Work to be completed
Search the entries below for the word "Click" and copy every line where it appears.

Items from a data source
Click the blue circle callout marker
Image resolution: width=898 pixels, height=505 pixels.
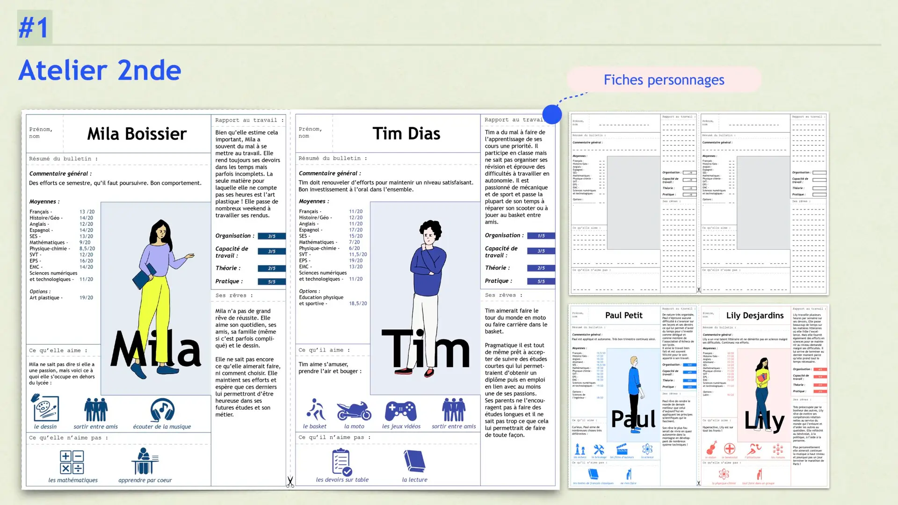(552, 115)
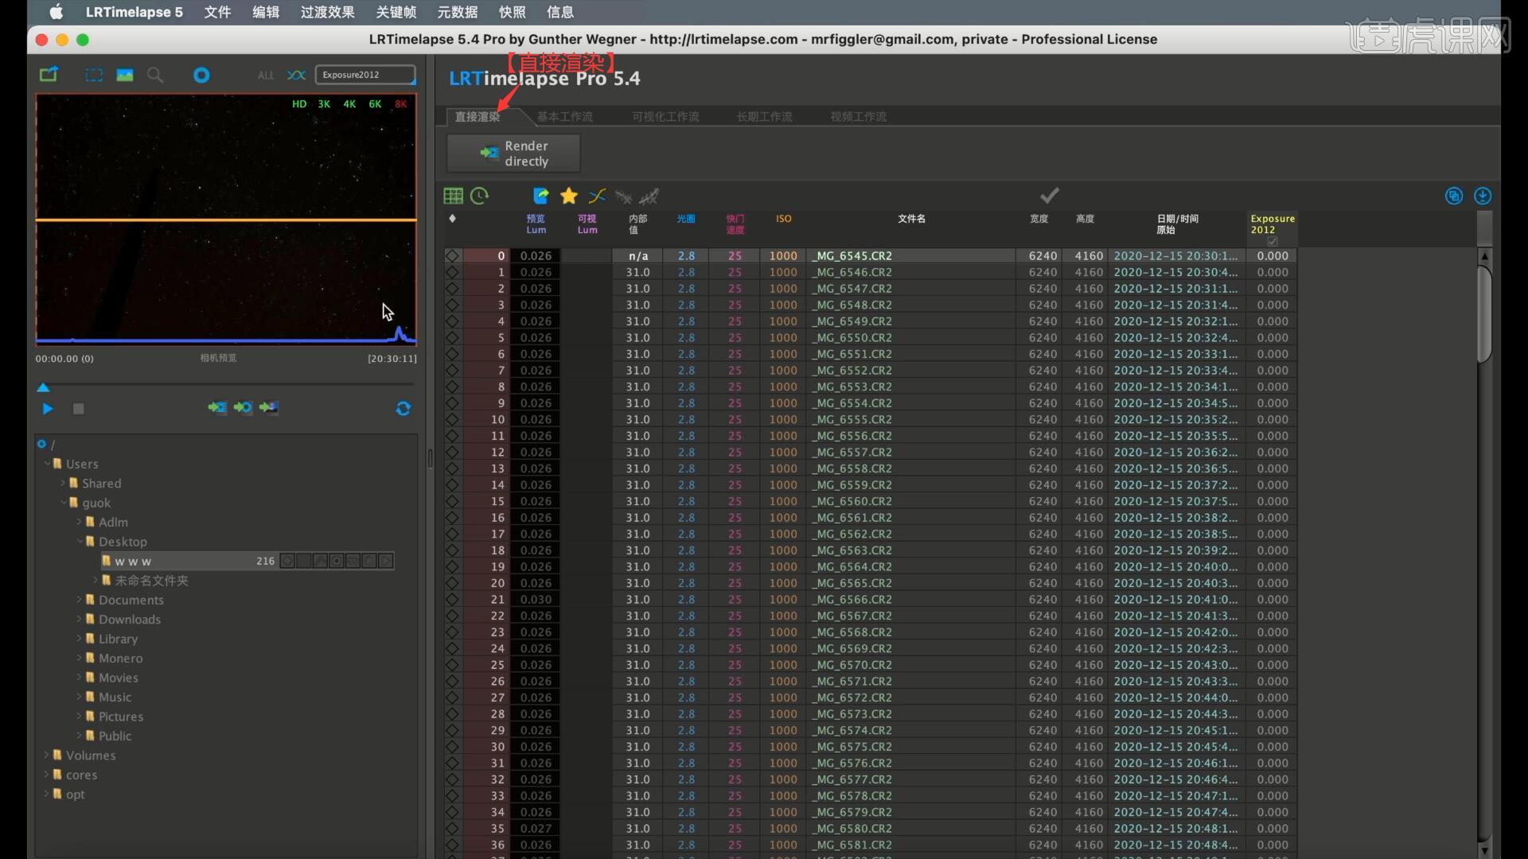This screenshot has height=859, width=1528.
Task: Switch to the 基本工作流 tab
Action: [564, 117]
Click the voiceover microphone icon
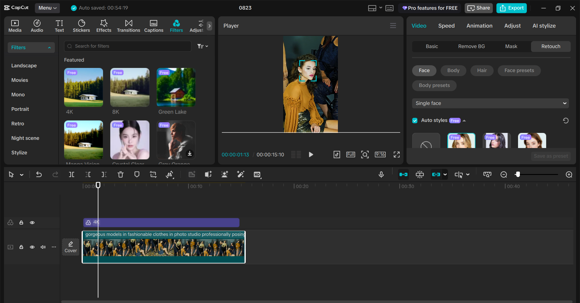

Answer section
Click the blue circle callout marker
Click the voiceover microphone icon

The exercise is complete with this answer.